*TRY IT*:
No pictures should appear in the copy; otherwise retype the entries exactly.

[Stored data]

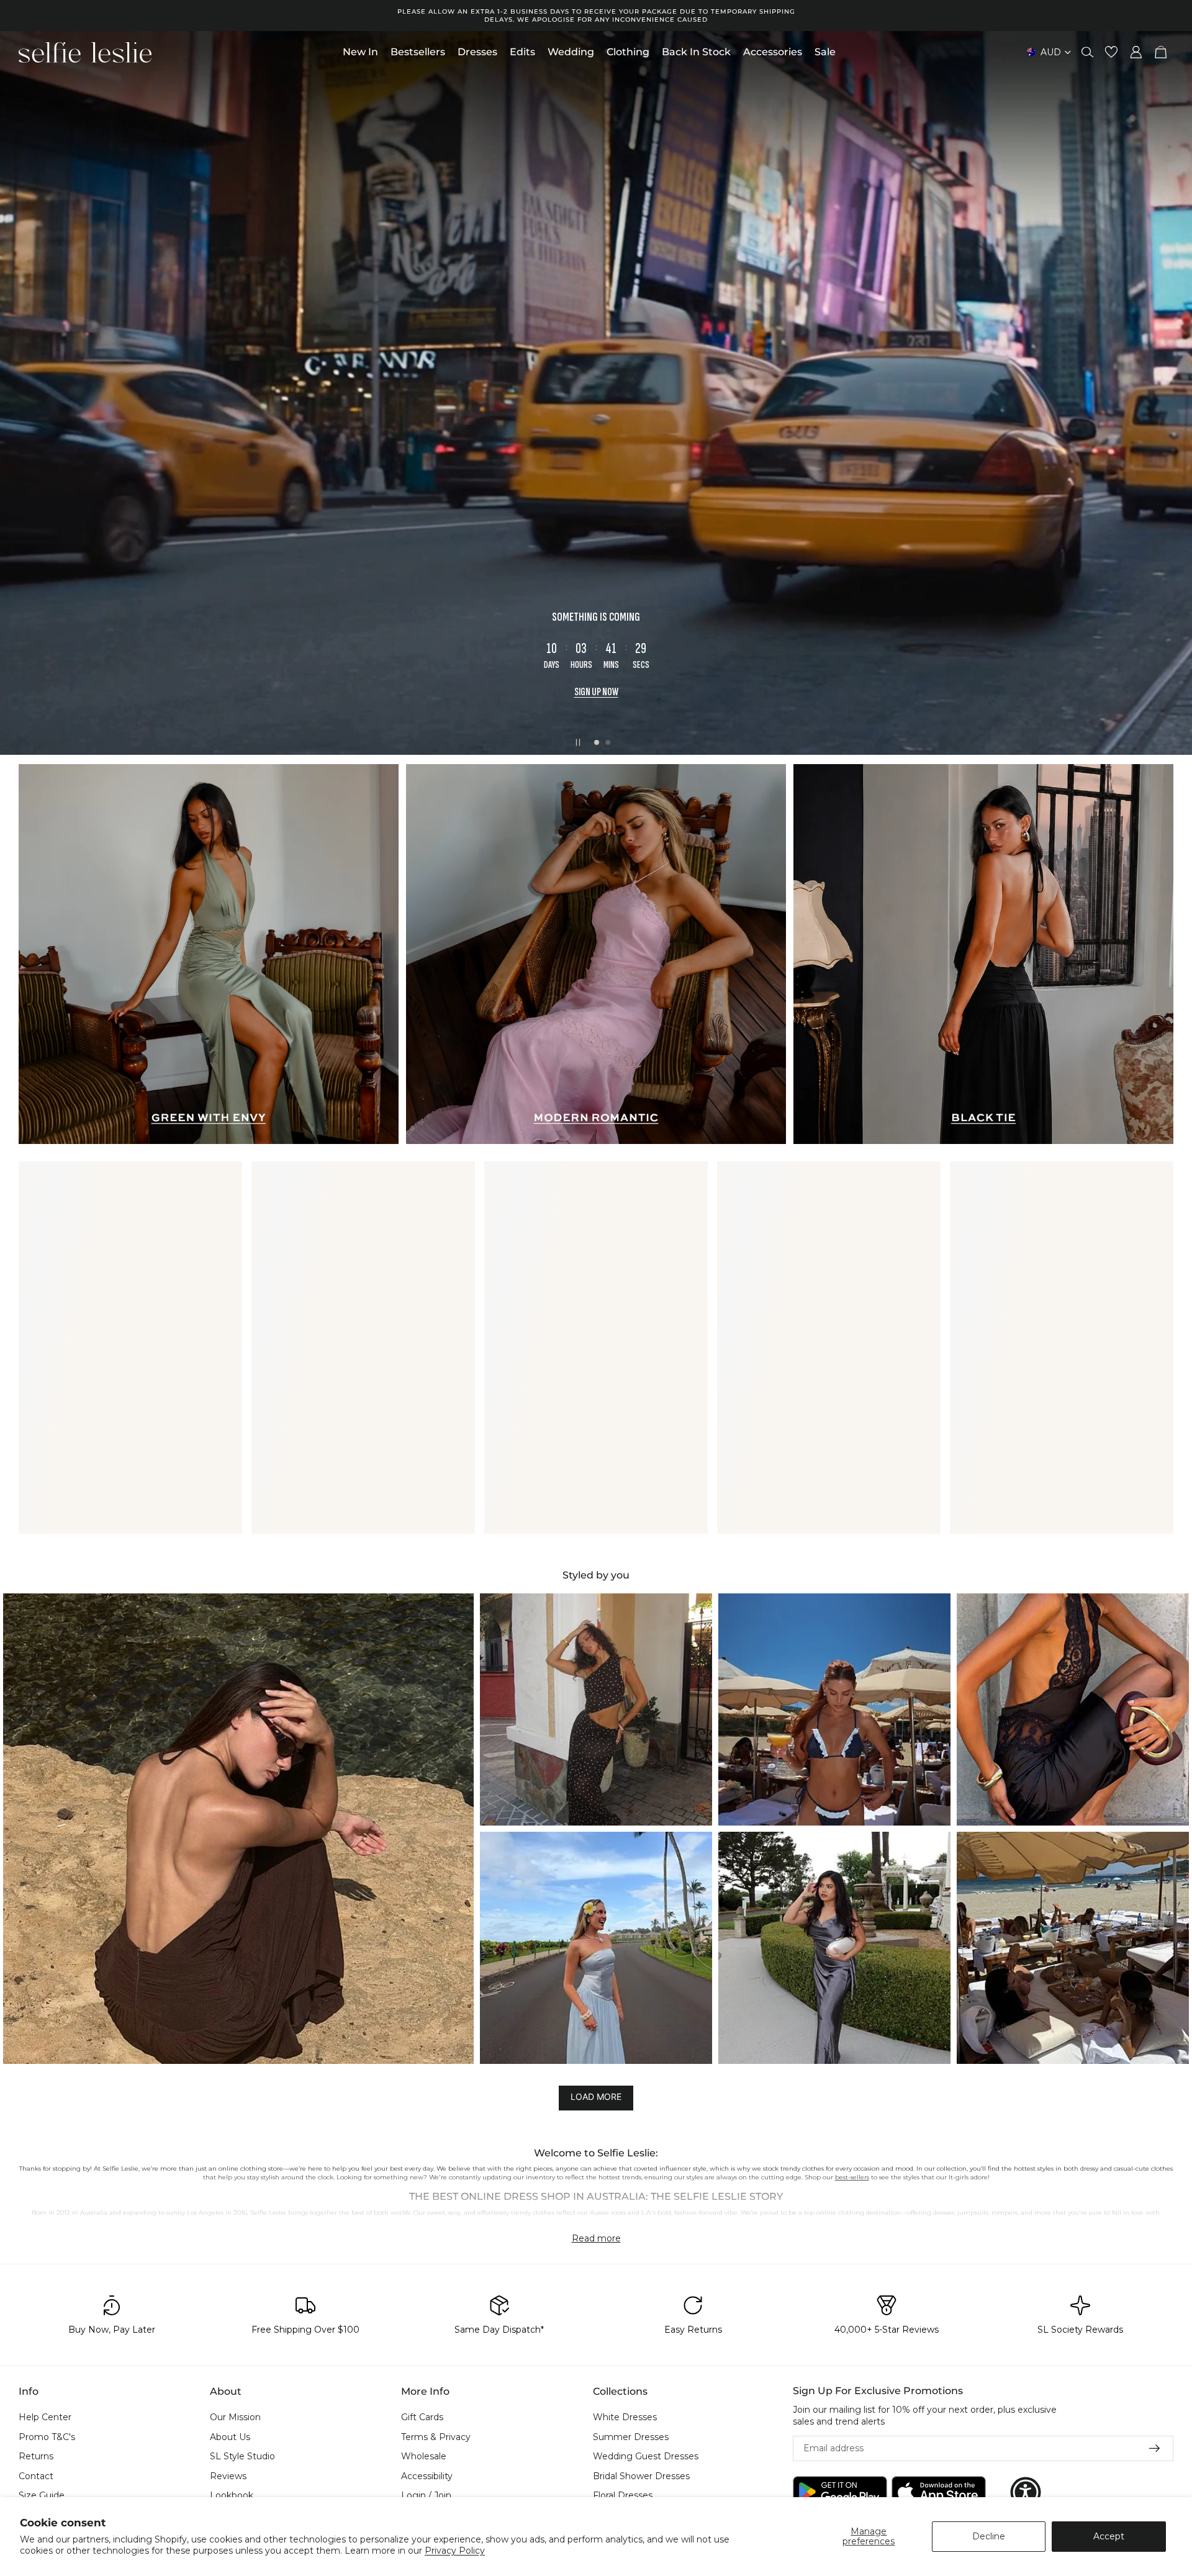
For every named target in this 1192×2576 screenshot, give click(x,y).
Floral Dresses (622, 2496)
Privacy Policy (455, 2550)
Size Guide (42, 2496)
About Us (230, 2437)
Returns (36, 2456)
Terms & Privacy (436, 2437)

*RESPONSE BELOW*:
For every named target in this 1192×2576 screenshot, give click(x,y).
Floral Dresses (622, 2496)
Privacy Policy (455, 2550)
Size Guide (42, 2496)
About Us (230, 2437)
Returns (36, 2456)
Terms & Privacy (436, 2437)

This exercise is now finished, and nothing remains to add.